Last edited: Jan 31, 2009
17. Jan 31, 2009

### Fredrik

Staff Emeritus
The basic idea in DaleSpam's reference is that if the accelerating observer sends out a light signal in the positive x' direction at t'=-T, x'=0, and it gets reflected and comes back to x'=0 at t'=T, then the we assign the coordinates t'=0, x'=T/2 to the reflection event. (Actually it's cT/2, but I'm using units such that c=1). This procedure can be extended to assign coordinates to all events in spacetime.

The basic idea in the Wikipedia article that I linked to is to (for each point on the t' axis) do a Lorentz transformation to the co-moving inertial frame (let's call it S'') and define the x' axis to be the same set of points as the x'' axis, and the assignment of spatial coordinates to points on it to be identical to the assignment done by S''. (Note however that S'' is a different frame for each point on the t' axis).

Technically it's an (n-1)-dimensional submanifold of an n-dimensional manifold. But in this case you can think of it as an infinitely long curve that cuts the x-t plane in two disjoint halves (or a plane that cuts the x-y-t space in two disjoint pieces). This "hypersurface" is said to be "spacelike" if the angle it makes with the t axis is > 45° everywhere.

Note that a hypersurface of constant time coordinate doesn't have to be spacelike for the coordinate system to be valid (since a coordinate system is just a function that assigns four numbers to each event), but if it isn't, it doesn't make much sense to think of it as representing "space, at time t".
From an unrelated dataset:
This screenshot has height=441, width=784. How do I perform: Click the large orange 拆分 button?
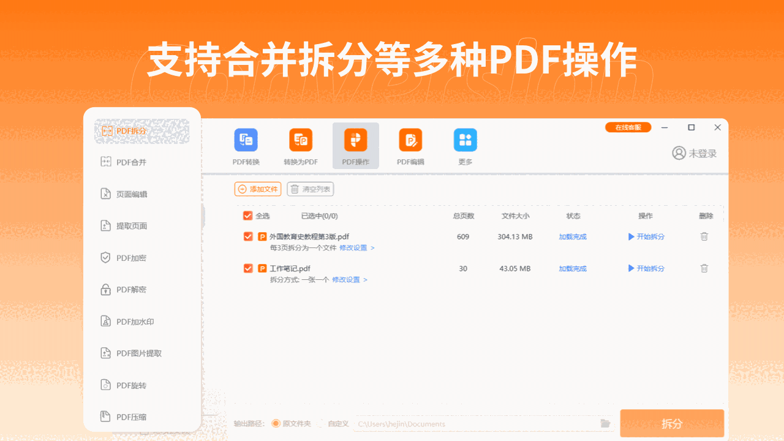(x=672, y=423)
Now I realize that even that isn't enough. We also have to specify the scale on both the t' axis and on each hypersurface of constant t'. It's easy to do it on the t' axis. Just define the t' coordinate of a point on the t' axis to be the proper time along the t' axis from the origin to that point. It's a bit harder to specify the x' coordinate of each point on the x' axis, but both of the procedures described above take care of that (in different ways, and they also disagree about which set of events the x' axis is. (Edit: I see now that DaleSpam said that the two methods agree in the case of constant proper acceleration. He's probably right. I didn't really think this part through)).
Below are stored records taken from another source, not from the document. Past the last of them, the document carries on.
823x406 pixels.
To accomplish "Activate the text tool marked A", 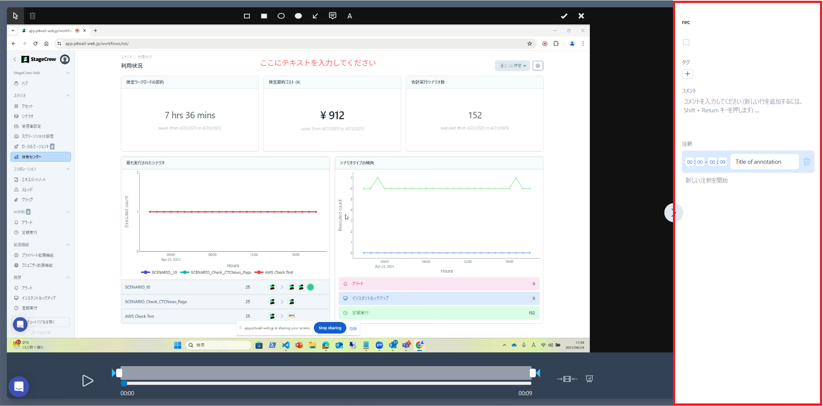I will click(x=350, y=16).
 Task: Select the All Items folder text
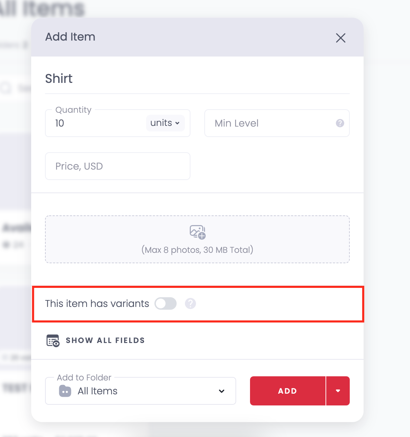(x=98, y=391)
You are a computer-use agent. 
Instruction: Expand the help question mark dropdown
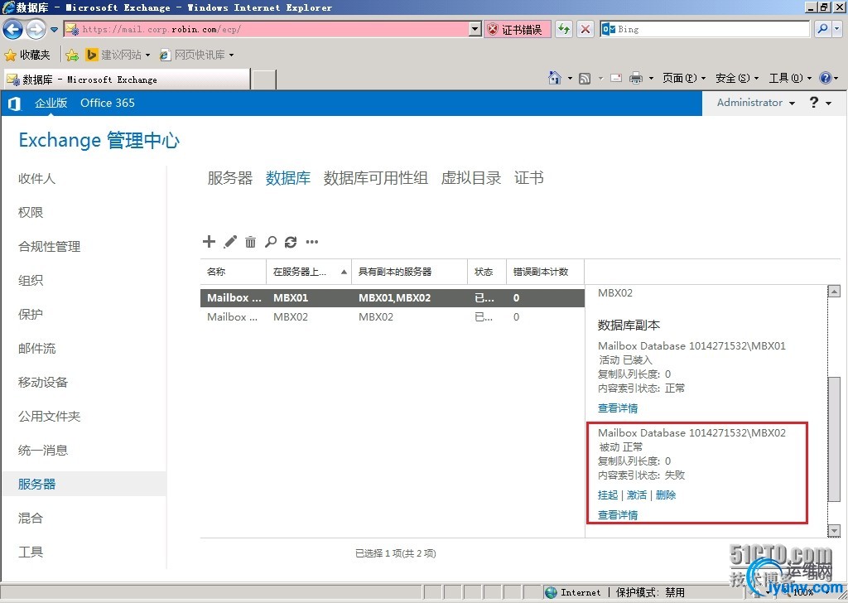point(819,103)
As Jesse said, it's the second alternative. But as I said above, you can Lorentz transform to the co-moving inertial frame and use that frame's notion of simultaneity. You should however be aware that that's not the only option. The other option discussed above is at least as "natural" (because it's the method used for inertial frames) even though it has the weird property that what events are simultaneous with you right now depends on how you're going to move in the future.

Last edited: Jan 31, 2009
18. Jan 31, 2009

### Staff: Mentor

Yes, it is derived on page 6 starting with the second paragraph after figure 6. (hmm, I can't figure out how to get it to jump to the right page when you follow the link)

19. Jan 31, 2009

### robphy

20. Jan 31, 2009

### MikeLizzi

Well, I'm totally lost. I can remember about a year ago a moderator on this forum stating that Special Relativity could be understood with merely high school algebra and geometry. Perhaps he was exagerating.